** Listed records follows **

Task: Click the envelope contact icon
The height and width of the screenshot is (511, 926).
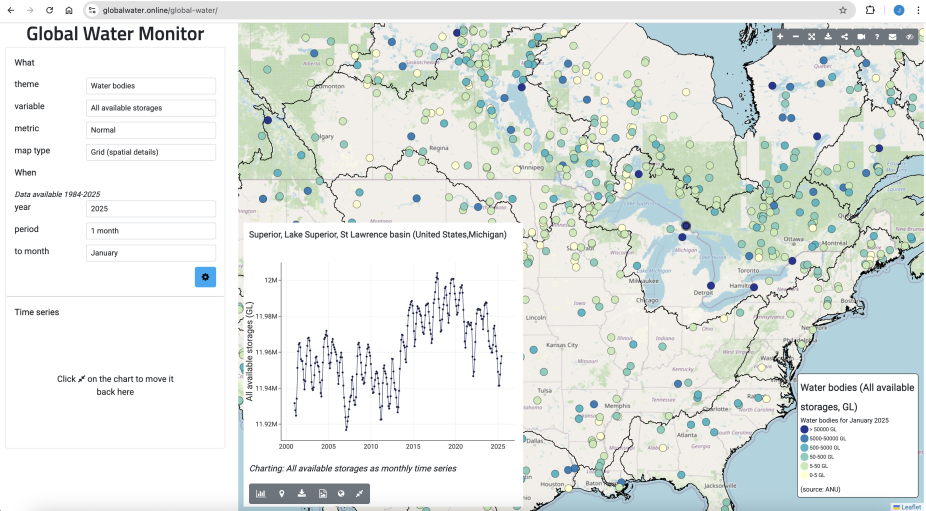Action: 893,37
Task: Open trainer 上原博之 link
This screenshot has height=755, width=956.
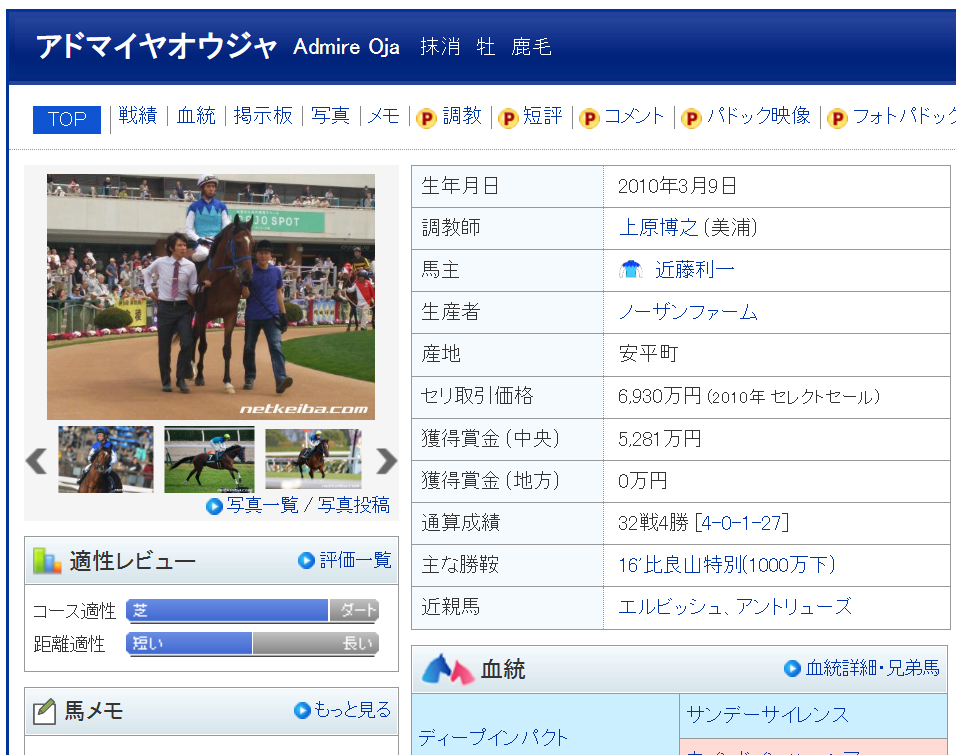Action: tap(658, 228)
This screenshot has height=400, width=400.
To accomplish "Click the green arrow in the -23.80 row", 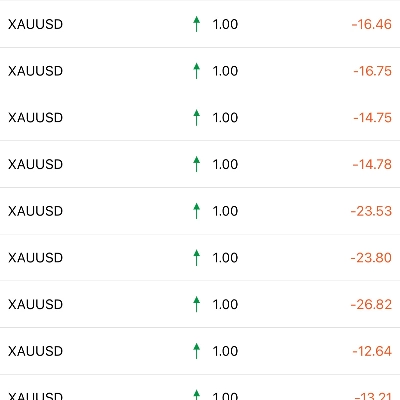I will pos(197,257).
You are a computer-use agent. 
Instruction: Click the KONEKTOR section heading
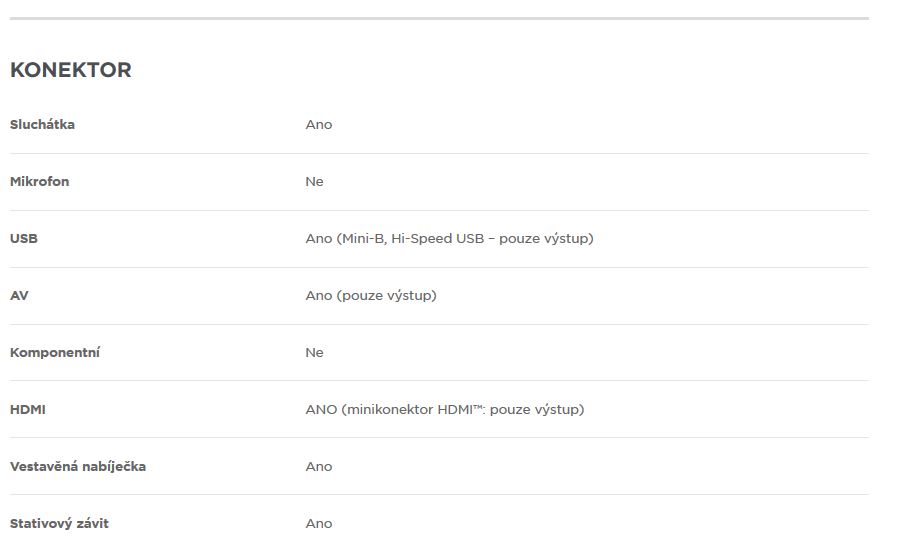pos(70,70)
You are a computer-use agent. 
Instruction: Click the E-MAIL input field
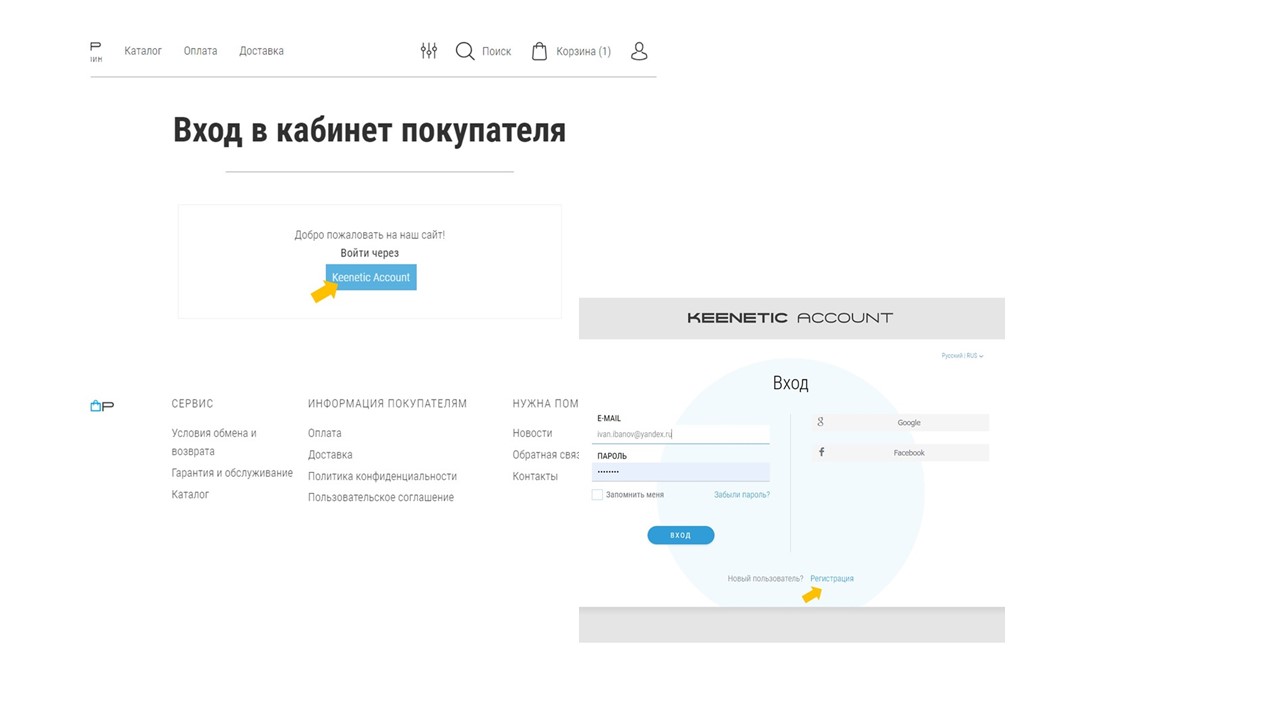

** End of Listed records **

What needs to be done:
If a line in the entries contains "Task", copy it.

Exercise solution:
Task: Click the envelope contact icon
Task: Open trainer 上原博之 link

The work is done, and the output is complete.